Only one stretch of the listing below is wanted: every line from the first to the line containing "Allie Blu Spring 2020 (84, 895)", set down exactly.

* **ENTRIES PROVIDED**:
►

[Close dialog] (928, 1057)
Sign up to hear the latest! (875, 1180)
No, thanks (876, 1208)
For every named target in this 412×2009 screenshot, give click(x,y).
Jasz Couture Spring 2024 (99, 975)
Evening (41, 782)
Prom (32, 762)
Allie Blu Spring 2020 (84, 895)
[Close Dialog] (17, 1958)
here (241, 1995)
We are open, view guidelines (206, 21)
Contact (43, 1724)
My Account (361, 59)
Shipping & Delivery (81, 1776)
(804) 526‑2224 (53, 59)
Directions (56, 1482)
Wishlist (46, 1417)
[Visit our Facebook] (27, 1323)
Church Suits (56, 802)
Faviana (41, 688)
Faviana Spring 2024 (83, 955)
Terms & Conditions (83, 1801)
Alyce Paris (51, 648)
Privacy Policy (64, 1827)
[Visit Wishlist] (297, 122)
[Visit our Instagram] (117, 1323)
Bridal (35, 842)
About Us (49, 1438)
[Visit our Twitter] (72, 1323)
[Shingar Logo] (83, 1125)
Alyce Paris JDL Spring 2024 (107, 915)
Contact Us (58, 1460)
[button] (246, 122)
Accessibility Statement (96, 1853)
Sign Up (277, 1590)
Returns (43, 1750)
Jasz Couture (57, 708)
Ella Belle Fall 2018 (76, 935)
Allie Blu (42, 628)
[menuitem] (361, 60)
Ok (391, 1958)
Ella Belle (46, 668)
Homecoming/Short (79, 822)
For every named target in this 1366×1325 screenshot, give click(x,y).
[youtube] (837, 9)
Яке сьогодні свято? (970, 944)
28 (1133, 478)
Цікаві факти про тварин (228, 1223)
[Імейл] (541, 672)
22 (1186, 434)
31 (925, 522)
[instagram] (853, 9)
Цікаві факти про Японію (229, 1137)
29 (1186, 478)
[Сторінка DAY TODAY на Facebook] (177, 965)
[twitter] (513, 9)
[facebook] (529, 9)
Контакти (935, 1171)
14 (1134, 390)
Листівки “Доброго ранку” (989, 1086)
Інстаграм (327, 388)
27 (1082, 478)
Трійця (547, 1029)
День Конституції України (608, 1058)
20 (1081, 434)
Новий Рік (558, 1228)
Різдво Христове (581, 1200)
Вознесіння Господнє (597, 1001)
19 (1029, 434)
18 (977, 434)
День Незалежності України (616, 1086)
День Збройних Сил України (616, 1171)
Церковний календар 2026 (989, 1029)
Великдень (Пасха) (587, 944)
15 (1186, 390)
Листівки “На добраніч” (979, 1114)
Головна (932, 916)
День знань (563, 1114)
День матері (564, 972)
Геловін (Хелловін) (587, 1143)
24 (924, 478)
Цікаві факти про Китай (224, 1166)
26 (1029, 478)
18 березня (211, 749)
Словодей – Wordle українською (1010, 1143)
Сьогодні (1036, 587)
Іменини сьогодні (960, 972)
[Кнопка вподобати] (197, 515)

◄

* **ANSWER SPACE**:
[Close dialog] (928, 1057)
Sign up to hear the latest! (875, 1180)
No, thanks (876, 1208)
For every named target in this 412×2009 screenshot, give click(x,y).
Jasz Couture Spring 2024 (99, 975)
Evening (41, 782)
Prom (32, 762)
Allie Blu Spring 2020 (84, 895)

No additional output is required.